Grammar Wednesday: TENSES — something that happened

This is where it gets confusing for people. When writing in present tense about something that happened in the past. This is where past perfect comes into play when writing in past tense, and past tense comes into play when writing in present tense.

Examples. Usually the easiest way to figure things out.


She flips her phone open and dials the number quickly, waiting for it to ring and the person to answer. Once the line picks up, she starts without so much as a “Hello.”

“You’ll never guess what happened to me.”

“What?” her friend replies.

“I just went online and this chick totally wrote a horrible review. I read it and sat here for twenty minutes, bawling my eyes out. I don’t even think she read the book!”

*** See how there’s a switch from present tense to past when the character is talking about something that happened (also see this sentence). It adds to the depth of the scene.

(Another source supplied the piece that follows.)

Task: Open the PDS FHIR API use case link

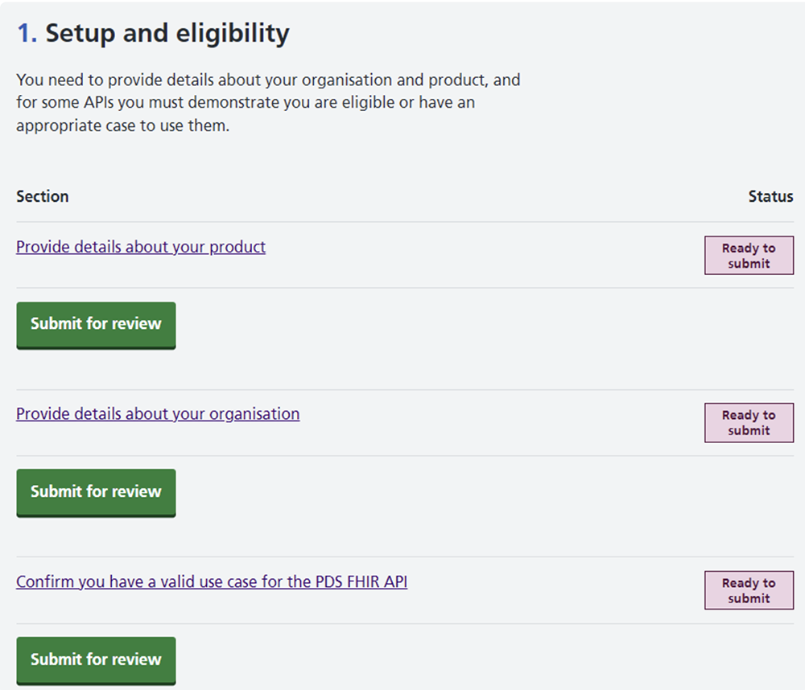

Rusty sat at the desk, reading over what she had written. Her journal from six years before was filled with scrawls and drawings that made little to no sense to her. She barely remembered even writing those words down. But she had written them. Time and time again, she had written about the little boy, Charlie, who she had thought she was in love with and how she had hated her mother for something stupid that had happened.

So much had changed from them to now.

Now she was happily married to Jimmy and had a fantastic relationship with her mother. Time changed so much in her life that she could barely even remember when everything seemed to be going wrong.

*** Past perfect has to do with setting something in the past in already past tense. The “she had written” is past perfect. This one is a bit trickier to master. I still screw it up!!

3 thoughts on “Grammar Wednesday: TENSES — something that happened

  1. I’m a huge fan of past perfect (as well as the imperfect… the “something that started in the past but is still happening”). Oddly, learning a Romance language helped me learn those tenses in a manner that I never could from English classes. Maybe they’d help you?